The Novato, California-based biopharmaceutical group is shelling out an initial $22 million for the group, which focuses on the development of enzyme replacement therapies for lysosomal storage disorders, but could pay up to an additional $93 million if certain development, regulatory and commercial milestones are achieved.
ZyStor’s most advanced asset is ZC-701, a novel fusion of insulin-like growth factor 2 and alpha glucosidase (IGF2-GAA), which is in development for Pompe disease. The US Food and Drug Administration has already accepted an Investigational New Drug filing for the drug, which will be tested in the clinic in the first quarter of next year.
In vitro studies have been promising, showing that ZC-701 has more than ten times higher affinity for the mannose-6-phosphate receptor compared to Genzyme’s Myozyme (alglucosidase alfa), enabling delivery of higher levels of enzyme to the lysosomes of muscle cells of Pompe patients.
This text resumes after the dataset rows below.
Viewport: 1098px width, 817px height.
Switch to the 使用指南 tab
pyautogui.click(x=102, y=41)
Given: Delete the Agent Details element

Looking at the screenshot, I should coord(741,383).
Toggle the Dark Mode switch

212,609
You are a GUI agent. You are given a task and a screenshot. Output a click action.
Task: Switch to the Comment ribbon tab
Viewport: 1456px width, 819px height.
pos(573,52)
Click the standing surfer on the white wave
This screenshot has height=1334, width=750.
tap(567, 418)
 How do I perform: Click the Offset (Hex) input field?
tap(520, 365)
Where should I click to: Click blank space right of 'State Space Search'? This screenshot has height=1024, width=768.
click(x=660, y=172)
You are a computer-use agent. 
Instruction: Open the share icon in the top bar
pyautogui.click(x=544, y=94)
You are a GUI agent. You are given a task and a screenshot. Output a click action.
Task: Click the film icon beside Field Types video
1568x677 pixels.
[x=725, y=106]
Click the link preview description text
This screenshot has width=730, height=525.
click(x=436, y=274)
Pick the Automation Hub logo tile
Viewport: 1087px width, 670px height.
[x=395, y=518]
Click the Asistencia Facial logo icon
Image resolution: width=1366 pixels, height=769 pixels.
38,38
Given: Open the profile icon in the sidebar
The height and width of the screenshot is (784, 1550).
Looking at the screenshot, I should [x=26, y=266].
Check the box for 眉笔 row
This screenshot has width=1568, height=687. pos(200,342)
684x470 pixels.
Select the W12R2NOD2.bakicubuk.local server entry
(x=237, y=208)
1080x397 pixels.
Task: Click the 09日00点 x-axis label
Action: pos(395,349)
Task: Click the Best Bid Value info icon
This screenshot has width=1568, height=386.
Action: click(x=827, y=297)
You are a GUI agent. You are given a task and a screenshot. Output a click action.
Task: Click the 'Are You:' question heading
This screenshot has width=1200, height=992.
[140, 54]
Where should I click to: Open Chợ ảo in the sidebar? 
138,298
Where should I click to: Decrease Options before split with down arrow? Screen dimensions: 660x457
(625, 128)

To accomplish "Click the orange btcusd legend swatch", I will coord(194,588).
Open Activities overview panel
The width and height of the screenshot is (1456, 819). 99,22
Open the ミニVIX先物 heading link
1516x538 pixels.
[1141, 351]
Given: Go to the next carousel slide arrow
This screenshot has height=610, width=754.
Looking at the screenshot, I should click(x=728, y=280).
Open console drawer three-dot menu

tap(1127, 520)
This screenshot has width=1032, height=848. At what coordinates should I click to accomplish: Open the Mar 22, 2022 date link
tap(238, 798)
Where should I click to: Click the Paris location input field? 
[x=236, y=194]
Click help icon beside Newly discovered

This is thought to be an important factor, as many experts believe an enzyme with better uptake into muscle cells would increase the efficiency of treatment, BioMarin noted.
According to Jean-Jacques Bienaime, chief executive of BioMarin, ZC-701 is a “superior product” that, relative to its own internal candidate for Pompe, BMN-103, “has a faster clinical development timeline, lower development costs, significantly lower cost of goods and lower capital investment”, making it a very attractive addition to its pipeline.
And given that early indications (from mouse models) are that ZC-701 is more effective than commercially available replacement enzymes for Pompe disease, the company will certainly be hoping for a substantial slice of the market, which is estimated to be worth more than $1.0 billion.